Les routes possibles de protection

Un slogan est généralement un texte court, accrocheur et dont on se souvient facilement. Sa fonction principale est d’attirer l’attention des consommateurs et de leur permettre d’identifier une marque en quelques secondes. Un bon slogan peut constituer un élément de marketing important pour une entreprise.

La création d’un slogan n’est pas toujours évidente, il est souvent le résultat de longues réflexions internes, parfois avec l’aide de consultants spécialisés. Une fois créé, il paraît normal de vouloir le protéger. Comme en France et en Europe, il n’est pas facile d’obtenir la protection d’un slogan par un droit de propriété intellectuelle en Chine. Cet article a vocation à présenter les voies possibles de protection des slogans sur le territoire chinois.

I. Par la voie de la protection du droit d’auteur

Si on veut recourir à la protection du droit d’auteur pour un slogan, ce dernier doit tout d’abord être protégeable par le droit d’auteur, c’est-à-dire que le slogan doit répondre aux caractéristiques  d’une « œuvre » au sens de la loi chinoise sur le droit d’auteur. Pour cela, il doit présenter des caractéristiques d’originalité et de créativité, et pouvoir être reproduit sous une certaine forme.

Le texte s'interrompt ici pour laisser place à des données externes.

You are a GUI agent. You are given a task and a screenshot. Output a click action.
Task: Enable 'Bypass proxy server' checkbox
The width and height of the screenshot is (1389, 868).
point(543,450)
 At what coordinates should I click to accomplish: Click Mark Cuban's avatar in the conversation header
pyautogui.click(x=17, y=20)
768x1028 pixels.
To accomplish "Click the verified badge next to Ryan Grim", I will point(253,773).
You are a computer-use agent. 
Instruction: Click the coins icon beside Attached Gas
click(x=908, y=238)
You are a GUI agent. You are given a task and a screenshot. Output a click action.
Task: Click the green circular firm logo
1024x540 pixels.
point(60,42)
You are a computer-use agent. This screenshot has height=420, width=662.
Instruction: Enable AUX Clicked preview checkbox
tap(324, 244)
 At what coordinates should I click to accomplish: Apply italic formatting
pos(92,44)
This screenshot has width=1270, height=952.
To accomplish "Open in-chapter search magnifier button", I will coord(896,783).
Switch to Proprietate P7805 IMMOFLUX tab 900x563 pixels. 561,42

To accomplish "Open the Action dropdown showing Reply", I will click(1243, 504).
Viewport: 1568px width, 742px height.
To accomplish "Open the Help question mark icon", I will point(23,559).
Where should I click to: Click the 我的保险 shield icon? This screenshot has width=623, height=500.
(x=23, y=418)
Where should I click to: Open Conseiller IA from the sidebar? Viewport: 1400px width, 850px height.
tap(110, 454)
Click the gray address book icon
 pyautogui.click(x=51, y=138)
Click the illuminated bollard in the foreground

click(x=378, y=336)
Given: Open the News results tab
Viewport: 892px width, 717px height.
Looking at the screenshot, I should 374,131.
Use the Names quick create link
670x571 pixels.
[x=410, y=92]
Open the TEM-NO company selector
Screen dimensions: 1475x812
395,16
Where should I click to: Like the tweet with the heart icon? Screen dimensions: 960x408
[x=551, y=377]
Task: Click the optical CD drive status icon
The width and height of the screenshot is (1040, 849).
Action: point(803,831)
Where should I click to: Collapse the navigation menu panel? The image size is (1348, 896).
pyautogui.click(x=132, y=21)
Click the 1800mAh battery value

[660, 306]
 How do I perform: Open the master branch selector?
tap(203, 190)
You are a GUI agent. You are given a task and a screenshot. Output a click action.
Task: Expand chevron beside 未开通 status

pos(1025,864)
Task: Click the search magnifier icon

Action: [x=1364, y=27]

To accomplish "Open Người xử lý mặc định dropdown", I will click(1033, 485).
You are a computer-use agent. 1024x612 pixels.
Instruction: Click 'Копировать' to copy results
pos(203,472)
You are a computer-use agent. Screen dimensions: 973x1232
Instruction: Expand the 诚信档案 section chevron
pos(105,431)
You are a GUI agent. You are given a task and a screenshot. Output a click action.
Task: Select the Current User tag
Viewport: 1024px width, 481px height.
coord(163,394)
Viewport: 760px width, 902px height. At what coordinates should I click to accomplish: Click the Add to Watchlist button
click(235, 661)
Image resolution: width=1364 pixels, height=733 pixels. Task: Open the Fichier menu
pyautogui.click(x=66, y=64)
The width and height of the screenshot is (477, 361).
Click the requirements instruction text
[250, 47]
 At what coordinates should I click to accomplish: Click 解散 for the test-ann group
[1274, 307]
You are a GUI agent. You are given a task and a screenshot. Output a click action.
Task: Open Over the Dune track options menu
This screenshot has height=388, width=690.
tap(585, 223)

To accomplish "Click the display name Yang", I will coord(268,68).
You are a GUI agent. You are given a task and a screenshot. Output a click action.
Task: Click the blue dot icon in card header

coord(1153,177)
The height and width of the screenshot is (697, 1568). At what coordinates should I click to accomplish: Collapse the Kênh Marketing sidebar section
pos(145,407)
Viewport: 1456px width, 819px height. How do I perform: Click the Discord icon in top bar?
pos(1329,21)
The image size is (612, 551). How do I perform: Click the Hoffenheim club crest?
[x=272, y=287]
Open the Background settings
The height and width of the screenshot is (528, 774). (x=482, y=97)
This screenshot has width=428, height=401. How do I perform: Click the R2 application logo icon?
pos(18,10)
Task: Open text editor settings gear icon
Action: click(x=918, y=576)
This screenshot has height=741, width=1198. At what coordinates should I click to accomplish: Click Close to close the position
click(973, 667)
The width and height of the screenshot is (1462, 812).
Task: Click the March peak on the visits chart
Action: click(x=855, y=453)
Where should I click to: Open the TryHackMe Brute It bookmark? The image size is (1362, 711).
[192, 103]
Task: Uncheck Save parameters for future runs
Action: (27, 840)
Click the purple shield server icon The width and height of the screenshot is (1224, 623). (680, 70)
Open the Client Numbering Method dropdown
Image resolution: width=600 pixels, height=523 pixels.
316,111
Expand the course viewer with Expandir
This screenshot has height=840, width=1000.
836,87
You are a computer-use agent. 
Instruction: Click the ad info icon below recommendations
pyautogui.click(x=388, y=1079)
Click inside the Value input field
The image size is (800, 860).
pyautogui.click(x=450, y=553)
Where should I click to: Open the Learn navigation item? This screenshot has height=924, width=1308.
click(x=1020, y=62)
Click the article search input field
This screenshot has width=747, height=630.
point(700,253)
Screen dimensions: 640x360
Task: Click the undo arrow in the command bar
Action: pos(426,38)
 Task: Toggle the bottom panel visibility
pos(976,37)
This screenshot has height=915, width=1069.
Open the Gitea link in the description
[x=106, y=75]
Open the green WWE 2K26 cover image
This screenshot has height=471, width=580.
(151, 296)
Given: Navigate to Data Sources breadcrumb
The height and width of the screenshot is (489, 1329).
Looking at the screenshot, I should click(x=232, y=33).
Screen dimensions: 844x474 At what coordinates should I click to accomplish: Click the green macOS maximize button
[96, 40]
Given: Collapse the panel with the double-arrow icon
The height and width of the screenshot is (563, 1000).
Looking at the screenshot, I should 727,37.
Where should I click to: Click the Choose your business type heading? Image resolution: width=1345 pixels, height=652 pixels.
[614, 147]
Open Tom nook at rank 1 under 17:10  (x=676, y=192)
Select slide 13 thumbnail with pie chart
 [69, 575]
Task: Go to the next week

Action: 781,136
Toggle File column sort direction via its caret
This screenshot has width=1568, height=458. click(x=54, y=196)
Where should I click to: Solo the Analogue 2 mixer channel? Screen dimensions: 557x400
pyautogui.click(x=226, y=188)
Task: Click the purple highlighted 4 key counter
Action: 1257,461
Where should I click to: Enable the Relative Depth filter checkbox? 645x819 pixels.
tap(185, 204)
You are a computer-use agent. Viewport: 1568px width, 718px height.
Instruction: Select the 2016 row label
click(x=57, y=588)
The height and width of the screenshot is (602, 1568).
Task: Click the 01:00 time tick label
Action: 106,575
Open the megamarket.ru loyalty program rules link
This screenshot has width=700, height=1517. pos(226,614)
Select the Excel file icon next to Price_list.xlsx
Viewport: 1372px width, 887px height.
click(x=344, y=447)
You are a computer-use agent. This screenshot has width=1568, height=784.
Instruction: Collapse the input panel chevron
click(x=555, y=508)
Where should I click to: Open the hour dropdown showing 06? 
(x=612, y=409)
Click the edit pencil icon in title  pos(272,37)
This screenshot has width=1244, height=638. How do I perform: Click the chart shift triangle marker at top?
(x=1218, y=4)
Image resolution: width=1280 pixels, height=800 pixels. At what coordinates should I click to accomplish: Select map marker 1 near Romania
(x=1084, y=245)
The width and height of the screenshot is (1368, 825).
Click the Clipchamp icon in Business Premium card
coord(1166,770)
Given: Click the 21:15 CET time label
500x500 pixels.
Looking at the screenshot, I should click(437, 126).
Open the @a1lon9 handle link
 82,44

Certains slogans ont été reconnus protégeables par le droit d’auteur par les tribunaux chinois. Par exemple, selon un jugement rendu dans une affaire de contrefaçon de slogan opposant deux cliniques de chirurgie esthétique[1], le tribunal intermédiaire de Changde (province du Hunan) a estimé que le slogan (que nous traduisons ici en français) « Venez à Yestar, vous êtes une star » était une création indépendante qui présentait un certain degré d’originalité, et pouvait être reproduit sous une certaine forme. Il a également indiqué que ce slogan pouvait refléter directement et entièrement les caractéristiques de la marque « Yestar » et avait donc atteint un certain niveau de réalisation intellectuelle. Il en a conclu que le slogan présentait les caractéristiques d’une œuvre littéraire et devait donc être protégé par le droit d’auteur.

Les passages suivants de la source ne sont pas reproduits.